An installment agreement is an IRS tax debt payment plan that allows taxpayers to pay their debt in installments. Taxpayers do not have to have the ability to pay their back taxes in full to qualify for an Installment Agreement. The IRS also offers installment agreements that accommodate a taxpayer’s financial situation.

Eligibility Requirements

There are many kinds of installment agreements; each designed to suit taxpayers’ different payment needs. Every installment agreement has certain qualifying factors. To determine the ability to pay, the IRS reviews the taxpayer’s financial situation. For tax debt amounts of $10,000 or less, the IRS does not require a financial statement to determine ability to pay.

The IRS evaluates the income, assets, and expenditures of a taxpayer to design a comfortable and realistic payment agreement. For larger tax debt amounts of $50,000 or more, the IRS requires a financial statement to determine the payment that a taxpayer will make each month.

In order to qualify for an Installment Agreement, the taxpayer must have filed all previous tax returns. After qualifying, any tax refunds are applied to the tax debt until the entire balance is paid.
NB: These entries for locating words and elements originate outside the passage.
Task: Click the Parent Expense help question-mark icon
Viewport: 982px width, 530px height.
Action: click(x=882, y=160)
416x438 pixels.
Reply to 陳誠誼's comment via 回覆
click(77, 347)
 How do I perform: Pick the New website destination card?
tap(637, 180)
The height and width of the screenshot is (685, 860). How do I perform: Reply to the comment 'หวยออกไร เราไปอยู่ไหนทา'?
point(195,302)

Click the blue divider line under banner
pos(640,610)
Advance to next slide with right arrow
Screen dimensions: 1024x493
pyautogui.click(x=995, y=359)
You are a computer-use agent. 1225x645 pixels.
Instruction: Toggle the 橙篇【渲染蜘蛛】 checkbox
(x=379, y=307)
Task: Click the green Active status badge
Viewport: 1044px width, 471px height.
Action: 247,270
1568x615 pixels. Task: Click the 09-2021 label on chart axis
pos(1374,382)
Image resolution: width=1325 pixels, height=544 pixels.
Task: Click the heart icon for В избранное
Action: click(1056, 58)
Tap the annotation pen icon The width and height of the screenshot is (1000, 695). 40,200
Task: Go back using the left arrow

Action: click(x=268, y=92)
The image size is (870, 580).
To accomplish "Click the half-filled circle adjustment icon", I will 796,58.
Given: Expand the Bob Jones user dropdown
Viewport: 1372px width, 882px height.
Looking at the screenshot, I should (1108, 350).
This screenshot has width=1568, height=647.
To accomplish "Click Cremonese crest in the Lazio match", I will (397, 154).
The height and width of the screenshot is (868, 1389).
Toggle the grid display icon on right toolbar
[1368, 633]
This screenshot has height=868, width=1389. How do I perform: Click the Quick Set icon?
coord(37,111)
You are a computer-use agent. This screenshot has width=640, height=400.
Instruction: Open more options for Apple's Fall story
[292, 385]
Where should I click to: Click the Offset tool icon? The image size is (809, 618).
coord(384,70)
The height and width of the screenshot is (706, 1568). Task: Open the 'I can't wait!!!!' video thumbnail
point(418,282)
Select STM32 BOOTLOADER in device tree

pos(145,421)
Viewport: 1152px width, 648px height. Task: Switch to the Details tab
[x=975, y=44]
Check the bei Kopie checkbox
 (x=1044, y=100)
If a monthly installment cannot be paid, taxpayers should immediately contact the IRS. Following non-payment of an installment, the IRS terminates the agreement.

IRS Fresh Start

To make it easier for individuals to pay their tax debt easily under an Installment Agreement, the IRS introduced the Fresh Start initiative. With this, people with tax debts of up to $50,000 can repay it through monthly direct debit payments for up to 72 months. The IRS may require some financial information from the applicant to determine eligibility. For tax debts of more than $50,000, the IRS may ask for a Collection Information Statement, Form 433-A, or 433-F.

It is important to remember that the IRS charges penalties and interest each month on the total tax debt amount. The amount of penalties charged per month is 0.5 percent. Both penalties and interest can substantially increase the amount that is ultimately paid.